Authored by M. Goosman, Youth Leader
Since the 1980s, the technology of genetic engineering has drastically shaped the way we produce medicines, harvest farm crops, and perform research. At this Teen Café, we discussed what genetic engineering is, how it is currently being used, and potential future applications. Our guest researcher, Liz Specht of the CU BioFrontiers Institute, talked about how she’s using these “high-tech” methods to make “low-tech” diagnostics – to develop new ways of detecting disease in isolated settings lacking access to sophisticated lab equipment. She involved the students in a vibrant discussion on the various applications for bioengineering such as the production of GMOs (genetically modified organisms).
More About GMO’s
A genetically modified organism, or GMO, is an organism that has had its DNA altered or modified in some way through genetic engineering.
In most cases, GMOs have been altered with DNA from another organism, be it a bacterium, plant, virus or animal; these organisms are sometimes referred to as “transgenic” organisms.

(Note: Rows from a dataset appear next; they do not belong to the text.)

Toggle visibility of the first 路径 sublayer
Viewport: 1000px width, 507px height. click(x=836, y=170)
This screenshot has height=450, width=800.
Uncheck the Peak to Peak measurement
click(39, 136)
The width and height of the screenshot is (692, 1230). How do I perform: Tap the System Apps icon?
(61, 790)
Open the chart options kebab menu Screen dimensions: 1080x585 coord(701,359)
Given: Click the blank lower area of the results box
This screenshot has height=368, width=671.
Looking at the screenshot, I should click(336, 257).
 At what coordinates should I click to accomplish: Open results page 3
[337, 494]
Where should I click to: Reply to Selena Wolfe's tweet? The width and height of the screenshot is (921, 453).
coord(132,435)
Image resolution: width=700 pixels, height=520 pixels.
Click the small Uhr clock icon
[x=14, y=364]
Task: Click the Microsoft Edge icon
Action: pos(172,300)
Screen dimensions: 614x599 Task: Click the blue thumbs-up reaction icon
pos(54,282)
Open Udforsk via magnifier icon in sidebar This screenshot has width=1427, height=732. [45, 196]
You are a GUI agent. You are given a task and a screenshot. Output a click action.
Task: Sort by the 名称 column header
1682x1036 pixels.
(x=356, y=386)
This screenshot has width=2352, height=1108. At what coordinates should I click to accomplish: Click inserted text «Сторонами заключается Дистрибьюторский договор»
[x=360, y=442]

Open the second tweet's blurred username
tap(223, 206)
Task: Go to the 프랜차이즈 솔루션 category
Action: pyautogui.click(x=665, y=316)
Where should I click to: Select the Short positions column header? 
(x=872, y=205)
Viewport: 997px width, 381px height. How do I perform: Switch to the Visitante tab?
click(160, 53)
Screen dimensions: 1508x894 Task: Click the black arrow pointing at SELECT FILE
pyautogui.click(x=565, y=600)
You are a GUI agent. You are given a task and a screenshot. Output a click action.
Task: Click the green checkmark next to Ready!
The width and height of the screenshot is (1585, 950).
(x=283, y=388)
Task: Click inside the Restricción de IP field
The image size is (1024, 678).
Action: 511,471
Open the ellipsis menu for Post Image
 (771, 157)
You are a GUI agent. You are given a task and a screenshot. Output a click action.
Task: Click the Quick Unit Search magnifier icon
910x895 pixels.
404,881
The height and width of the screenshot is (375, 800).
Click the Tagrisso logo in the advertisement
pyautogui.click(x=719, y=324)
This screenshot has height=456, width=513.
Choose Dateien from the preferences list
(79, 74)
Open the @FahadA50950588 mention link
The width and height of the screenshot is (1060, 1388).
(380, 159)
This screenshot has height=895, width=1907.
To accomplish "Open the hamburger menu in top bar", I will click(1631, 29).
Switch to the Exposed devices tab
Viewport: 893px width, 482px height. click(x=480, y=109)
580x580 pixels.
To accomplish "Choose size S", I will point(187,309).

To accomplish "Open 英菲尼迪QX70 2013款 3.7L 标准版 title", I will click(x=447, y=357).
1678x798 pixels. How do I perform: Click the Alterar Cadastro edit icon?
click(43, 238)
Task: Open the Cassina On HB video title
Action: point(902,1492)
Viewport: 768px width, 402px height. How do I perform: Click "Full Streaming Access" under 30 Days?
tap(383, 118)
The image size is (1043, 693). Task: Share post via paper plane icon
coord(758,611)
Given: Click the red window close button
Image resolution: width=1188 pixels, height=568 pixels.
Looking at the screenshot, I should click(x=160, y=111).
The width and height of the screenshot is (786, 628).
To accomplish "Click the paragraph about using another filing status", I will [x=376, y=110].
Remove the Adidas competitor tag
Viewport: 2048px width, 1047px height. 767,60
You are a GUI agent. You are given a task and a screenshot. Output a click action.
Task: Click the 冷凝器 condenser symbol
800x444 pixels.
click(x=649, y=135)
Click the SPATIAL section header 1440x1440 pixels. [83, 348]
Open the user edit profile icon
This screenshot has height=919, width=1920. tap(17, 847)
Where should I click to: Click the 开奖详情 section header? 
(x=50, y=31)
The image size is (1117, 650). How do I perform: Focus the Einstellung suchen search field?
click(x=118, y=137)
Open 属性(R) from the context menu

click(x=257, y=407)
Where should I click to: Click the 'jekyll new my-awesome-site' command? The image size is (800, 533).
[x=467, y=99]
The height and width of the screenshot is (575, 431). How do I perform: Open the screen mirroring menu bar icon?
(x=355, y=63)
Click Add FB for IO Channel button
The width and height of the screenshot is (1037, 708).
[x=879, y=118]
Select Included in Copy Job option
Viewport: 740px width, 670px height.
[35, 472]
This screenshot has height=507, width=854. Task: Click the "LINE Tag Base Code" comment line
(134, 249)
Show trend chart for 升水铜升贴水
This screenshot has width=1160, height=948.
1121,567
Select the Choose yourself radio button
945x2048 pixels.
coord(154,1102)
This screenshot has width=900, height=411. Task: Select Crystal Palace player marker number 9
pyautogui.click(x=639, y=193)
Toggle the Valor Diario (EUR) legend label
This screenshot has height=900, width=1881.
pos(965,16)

A genefrom a spider that helps the arachnid produce silk, for example, could be inserted into the DNA of an ordinary goat.
That may sound far-fetched, but that exact process was used to breed goats that produce silk proteins in their goat milk. The milk is then harvested and the silk protein is isolated to make a lightweight, ultra-strong silk with a wide range of industrial and medical uses.
Hands on Activity
The activity for this Café was a series of design challenges that allowed groups of teens to try the molecular engineering design process themselves. Dr. Specht began by describing the various molecular tools that one can use to design a new protein, cause an existing region of DNA to be expressed in a novel organism, or to create a protein that would then react in a particular way depending on the environment in which it is expressed. The tools she said that the students could use were analogous to Lego bricks. The main kinds of Legos they would have to manipulate in order to solve the challenges were: Targeting Domains, Sensor Domains, Action Domains, and Reporter Domains. Having described each of those domains, she presented small groups of students with a deck of customized playing cards that had various types of each of those domains described on them, and they were color coded as to which of the four types they were. She then issued a series of challenges and students worked to build DNA regions that would encode for proteins to solve the challenges. For example, “Your challenge is to engineer a neuron (brain cell) in which you can control its signaling using light.” After adequate time for students to arrange their cards in a formation that would encode for a solution, groups shared what they had decided to build, and the whole group discussed various solutions as well as the “answer” at which Dr. Specht had arrived.